Chase shrugged, ground the cigarette out against the side of the nightstand.
Lila sat up, propped by the pillows and took his face in her hands. It felt like the most natural kind of touch in the world, and he knew he’d never felt it before. “You were already proving yourself tough and strong, bearing up under that kind of pain.”
“Maybe that’s why Jonah came back for me. Just because I made it through. Even my father buckled and went out the easy way.”
She stiffened and frowned. “I’m not sure that’s such a generous comment to make about your own daddy.”
“It’s not, but it’s hard to feel charitable to someone who quits the game and leaves you on your own at ten years old.”

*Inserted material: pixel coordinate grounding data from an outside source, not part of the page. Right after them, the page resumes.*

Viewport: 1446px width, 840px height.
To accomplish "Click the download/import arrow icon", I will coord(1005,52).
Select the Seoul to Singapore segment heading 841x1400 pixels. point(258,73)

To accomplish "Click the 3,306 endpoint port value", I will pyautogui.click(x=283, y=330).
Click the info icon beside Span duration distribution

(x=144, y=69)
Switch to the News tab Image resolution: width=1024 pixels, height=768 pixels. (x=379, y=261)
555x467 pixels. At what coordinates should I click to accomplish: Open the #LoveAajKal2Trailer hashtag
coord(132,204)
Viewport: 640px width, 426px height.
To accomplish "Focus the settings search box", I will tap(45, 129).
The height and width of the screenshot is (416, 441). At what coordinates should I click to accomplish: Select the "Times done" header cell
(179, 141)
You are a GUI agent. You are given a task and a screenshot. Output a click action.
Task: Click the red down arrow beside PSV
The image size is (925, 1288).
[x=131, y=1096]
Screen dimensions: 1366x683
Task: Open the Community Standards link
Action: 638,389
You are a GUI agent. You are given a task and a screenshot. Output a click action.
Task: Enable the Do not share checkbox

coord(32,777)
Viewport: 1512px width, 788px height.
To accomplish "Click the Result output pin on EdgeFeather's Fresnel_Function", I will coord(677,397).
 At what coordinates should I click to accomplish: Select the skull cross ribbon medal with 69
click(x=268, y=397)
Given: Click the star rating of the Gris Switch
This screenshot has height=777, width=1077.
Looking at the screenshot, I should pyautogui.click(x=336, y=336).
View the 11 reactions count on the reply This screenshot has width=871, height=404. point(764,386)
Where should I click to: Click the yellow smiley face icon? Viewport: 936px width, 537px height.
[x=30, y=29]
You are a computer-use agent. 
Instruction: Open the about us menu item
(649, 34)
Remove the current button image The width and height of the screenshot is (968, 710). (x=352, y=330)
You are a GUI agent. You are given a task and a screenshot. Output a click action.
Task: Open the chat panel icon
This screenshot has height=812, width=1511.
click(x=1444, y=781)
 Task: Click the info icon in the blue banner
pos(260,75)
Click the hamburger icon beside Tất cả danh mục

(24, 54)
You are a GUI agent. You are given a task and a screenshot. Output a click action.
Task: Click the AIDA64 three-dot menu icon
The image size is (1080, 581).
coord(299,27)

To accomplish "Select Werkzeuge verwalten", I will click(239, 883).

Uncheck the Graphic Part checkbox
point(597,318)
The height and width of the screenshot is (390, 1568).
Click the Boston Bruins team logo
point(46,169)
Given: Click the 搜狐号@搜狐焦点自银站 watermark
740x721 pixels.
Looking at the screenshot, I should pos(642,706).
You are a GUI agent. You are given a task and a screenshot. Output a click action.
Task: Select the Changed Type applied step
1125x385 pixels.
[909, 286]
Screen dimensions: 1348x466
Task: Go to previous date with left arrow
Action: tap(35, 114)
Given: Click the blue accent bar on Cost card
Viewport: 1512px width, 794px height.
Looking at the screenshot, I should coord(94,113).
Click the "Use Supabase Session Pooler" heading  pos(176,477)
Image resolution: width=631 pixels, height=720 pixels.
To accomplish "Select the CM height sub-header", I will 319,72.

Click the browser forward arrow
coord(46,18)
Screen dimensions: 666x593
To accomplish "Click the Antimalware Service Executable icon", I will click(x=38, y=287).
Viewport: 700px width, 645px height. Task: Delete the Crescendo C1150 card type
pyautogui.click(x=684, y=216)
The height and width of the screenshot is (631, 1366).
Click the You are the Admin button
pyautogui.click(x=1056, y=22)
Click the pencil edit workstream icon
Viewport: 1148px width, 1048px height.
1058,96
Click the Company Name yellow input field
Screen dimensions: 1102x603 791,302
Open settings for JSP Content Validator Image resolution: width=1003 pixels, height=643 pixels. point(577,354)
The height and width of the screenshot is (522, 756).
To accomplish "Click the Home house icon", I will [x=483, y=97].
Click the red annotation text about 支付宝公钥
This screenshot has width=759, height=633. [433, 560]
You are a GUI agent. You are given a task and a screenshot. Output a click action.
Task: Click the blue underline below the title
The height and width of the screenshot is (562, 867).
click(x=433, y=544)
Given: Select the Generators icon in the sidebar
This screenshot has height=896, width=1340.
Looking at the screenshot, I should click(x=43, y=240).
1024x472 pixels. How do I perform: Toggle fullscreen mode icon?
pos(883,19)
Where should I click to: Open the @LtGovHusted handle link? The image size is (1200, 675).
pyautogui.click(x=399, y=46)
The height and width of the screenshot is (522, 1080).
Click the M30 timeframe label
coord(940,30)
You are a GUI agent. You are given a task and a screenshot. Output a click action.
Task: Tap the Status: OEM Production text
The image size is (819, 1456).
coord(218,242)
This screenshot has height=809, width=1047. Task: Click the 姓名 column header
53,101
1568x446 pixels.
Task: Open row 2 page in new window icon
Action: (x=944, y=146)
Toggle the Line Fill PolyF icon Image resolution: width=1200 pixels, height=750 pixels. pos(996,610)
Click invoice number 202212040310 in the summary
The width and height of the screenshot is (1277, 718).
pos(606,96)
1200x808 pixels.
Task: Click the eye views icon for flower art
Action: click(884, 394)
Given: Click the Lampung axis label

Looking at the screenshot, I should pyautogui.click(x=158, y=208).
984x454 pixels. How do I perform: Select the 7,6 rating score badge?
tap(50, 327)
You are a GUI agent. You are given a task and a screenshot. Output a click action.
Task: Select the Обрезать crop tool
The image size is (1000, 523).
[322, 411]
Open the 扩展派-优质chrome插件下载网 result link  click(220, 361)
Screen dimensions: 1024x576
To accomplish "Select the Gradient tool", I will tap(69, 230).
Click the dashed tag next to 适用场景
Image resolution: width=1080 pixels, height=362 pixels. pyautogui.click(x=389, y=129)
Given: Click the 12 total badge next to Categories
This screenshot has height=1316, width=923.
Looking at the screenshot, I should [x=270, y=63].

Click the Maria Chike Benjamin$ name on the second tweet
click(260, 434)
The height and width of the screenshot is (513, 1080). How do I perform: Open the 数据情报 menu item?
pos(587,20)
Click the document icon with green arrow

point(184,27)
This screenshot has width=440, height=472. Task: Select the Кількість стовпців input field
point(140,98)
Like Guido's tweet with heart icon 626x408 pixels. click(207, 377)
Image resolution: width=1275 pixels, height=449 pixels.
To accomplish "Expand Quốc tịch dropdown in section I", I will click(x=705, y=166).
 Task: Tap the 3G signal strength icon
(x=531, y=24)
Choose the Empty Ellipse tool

“I’m guessing if he could’ve found another way, he would’ve. Not everyone is made of the sternest stuff.”
“No.”
“So what happened to him?”
There was the question. He saw his father again, holding a bottle of whiskey to his chest as if it might somehow save him. The snow mounting on the tombstones, the man as cold outside of her grave as she was in it.
“He had a sailboat. We used to go out on the Great South Bay during the summers. One morning, about a month after the murder, we were expecting another blizzard. I got ready to go to the cemetery as always, but instead he drove down to the marina. He started to dig his boat out of the ice with an ax. The bay itself wasn’t frozen, just the edges of the channel where the boats were docked. People drove by and called to him but he ignored everyone. He didn’t say a word to me. I said nothing either. When he got too tired, he looked at me like he might begin crying again, so I took over chopping the ice. Eventually the boat got loose. He left me on the dock. Climbed on board and took it out of the bay and toward the ocean channels. I lost sight of him fast. The storm hit maybe an hour later. I hitchhiked back to the house.”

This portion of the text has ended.